[openstack-dev] [Oslo] [Ironic] DB migration woes
Jay Pipes
jaypipes at gmail.com
Mon Jun 9 19:05:45 UTC 2014
On 06/09/2014 02:57 PM, Devananda van der Veen wrote:
> On Mon, Jun 9, 2014 at 10:49 AM, Jay Pipes <jaypipes at gmail.com> wrote:
>> On 06/09/2014 12:50 PM, Devananda van der Veen wrote:
>>>
>>> There may be some problems with MySQL when testing parallel writes in
>>> different non-committing transactions, even in READ COMMITTED mode,
>>> due to InnoDB locking, if the queries use non-unique secondary indexes
>>> for UPDATE or SELECT..FOR UPDATE queries. This is done by the
>>> "with_lockmode('update')" SQLAlchemy phrase, and is used in ~10 places
>>> in Nova. So I would not recommend this approach, even though, in
>>> principle, I agree it would be a much more efficient way of testing
>>> database reads/writes.
>>>
>>> More details here:
>>> http://dev.mysql.com/doc/refman/5.5/en/innodb-locks-set.html and
>>> http://dev.mysql.com/doc/refman/5.5/en/innodb-record-level-locks.html
>>
>>
>> Hi Deva,
>>
>> MySQL/InnoDB's default isolation mode is REPEATABLE_READ, not
>> READ_COMMITTED... are you saying that somewhere in the Ironic codebase we
>> are setting the isolation mode manually to READ_COMMITTED for some reason?
>>
>> Best,
>> -jay
>>
>
> Jay,
>
> Not saying that at all. I was responding to Mike's suggested approach
> for testing DB changes (which was actually off topic from my original
> post), in which he suggested using READ_COMMITTED.
Apologies, thx for the clarification, Deva,
-jay
> -Deva
>
>>
>>> On Sun, Jun 8, 2014 at 8:46 AM, Roman Podoliaka <rpodolyaka at mirantis.com>
>>> wrote:
>>>>
>>>> Hi Mike,
>>>>
>>>>>>> However, when testing an application that uses a fixed set of tables,
>>>>>>> as should be the case for the majority if not all Openstack apps, there’s no
>>>>>>> reason that these tables need to be recreated for every test.
>>>>
>>>>
>>>> This is a very good point. I tried to use the recipe from SQLAlchemy
>>>> docs to run Nova DB API tests (yeah, I know, this might sound
>>>> confusing, but these are actually methods that access the database in
>>>> Nova) on production backends (MySQL and PostgreSQL). The abandoned
>>>> patch is here [1]. Julia Varlamova has been working on rebasing this
>>>> on master and should upload a new patch set soon.

__Short task 1__: In the thread, rewrite the passage starting at "Apologies, thx for" and ending at "for every test.", substituting "collections" for "tables".
__Short task 2__: Translate this sentence from the thread into Spanish: "Julia Varlamova has been working on rebasing this on master and should upload a new patch set soon."
The lines that come next have no connection to the thread.

__Material__:
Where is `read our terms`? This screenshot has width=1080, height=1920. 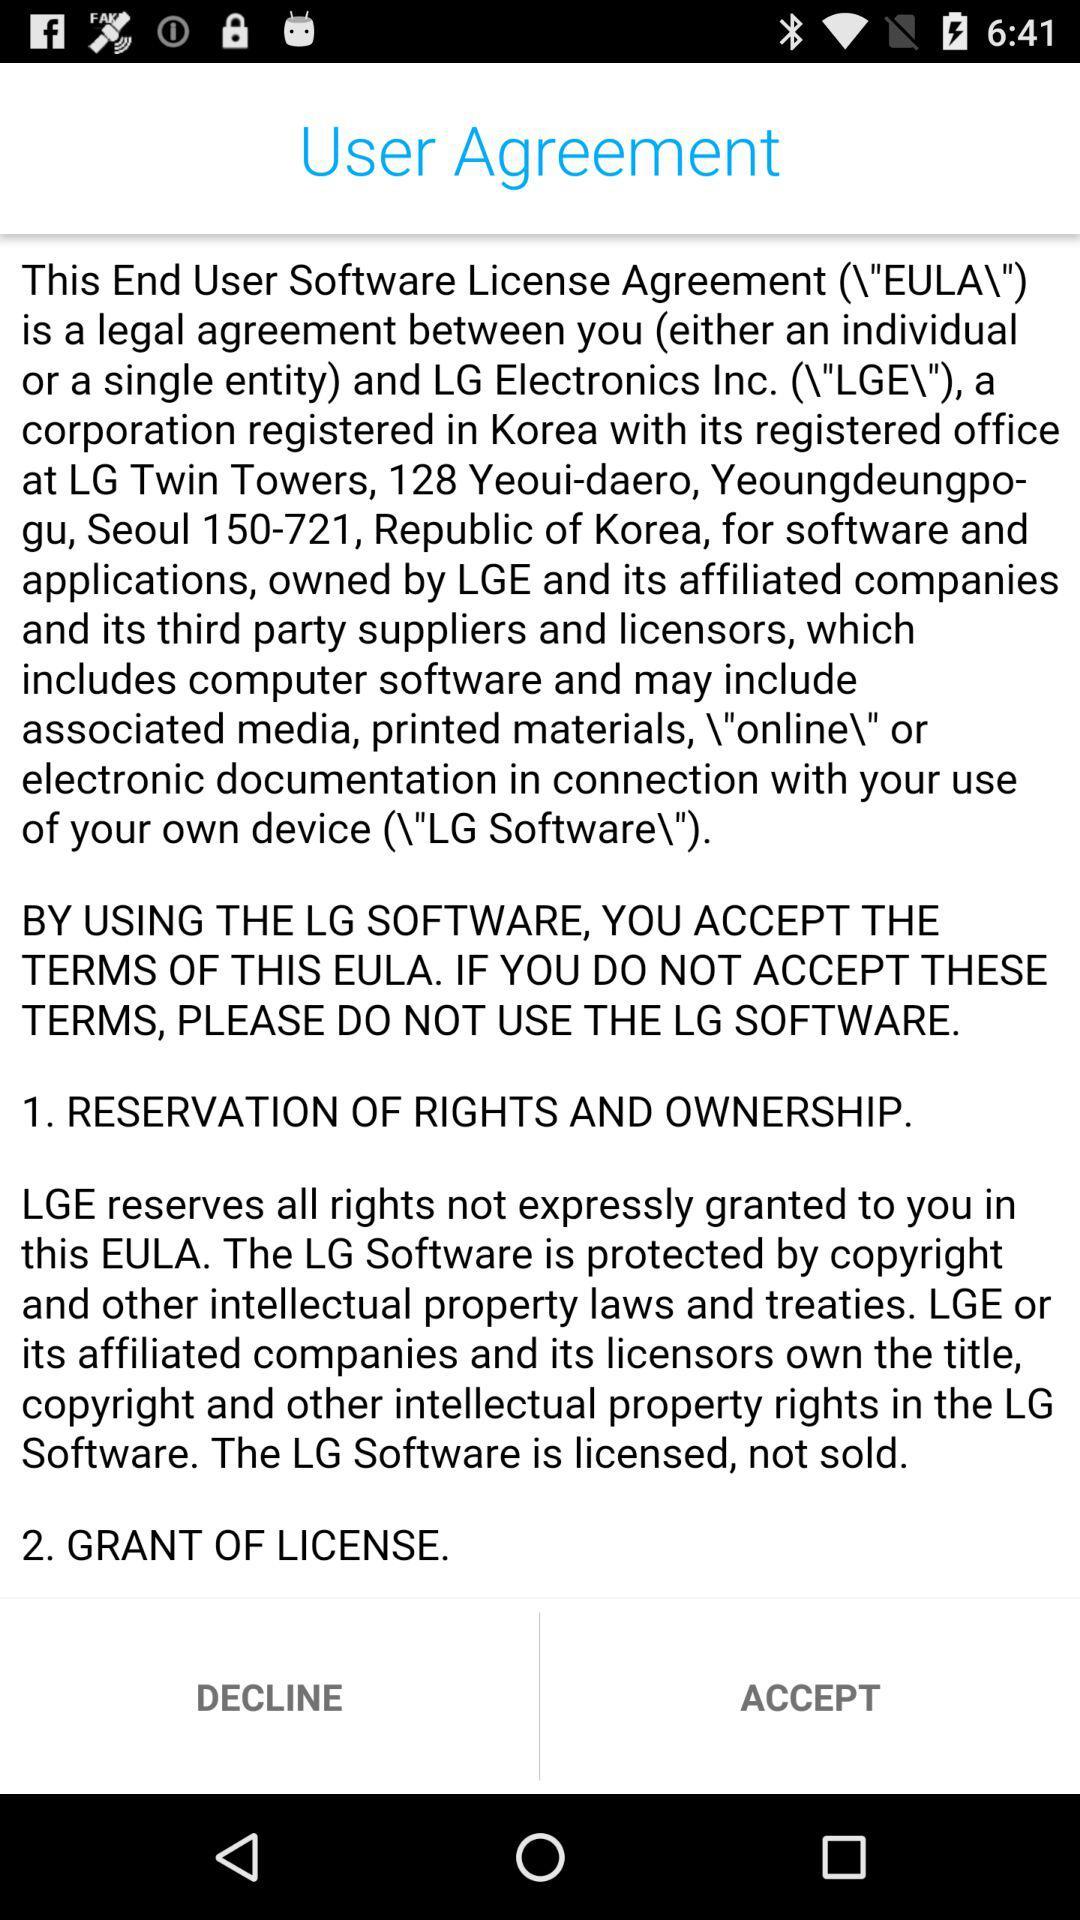 read our terms is located at coordinates (540, 915).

__Solution 1__:
Apologies, thx for the clarification, Deva,
-jay
> -Deva
>
>>
>>> On Sun, Jun 8, 2014 at 8:46 AM, Roman Podoliaka <rpodolyaka at mirantis.com>
>>> wrote:
>>>>
>>>> Hi Mike,
>>>>
>>>>>>> However, when testing an application that uses a fixed set of collections,
>>>>>>> as should be the case for the majority if not all Openstack apps, there’s no
>>>>>>> reason that these collections need to be recreated for every test.

__Solution 2__: Julia Varlamova ha estado trabajando en hacer rebase de esto sobre master y debería subir pronto un nuevo conjunto de parches.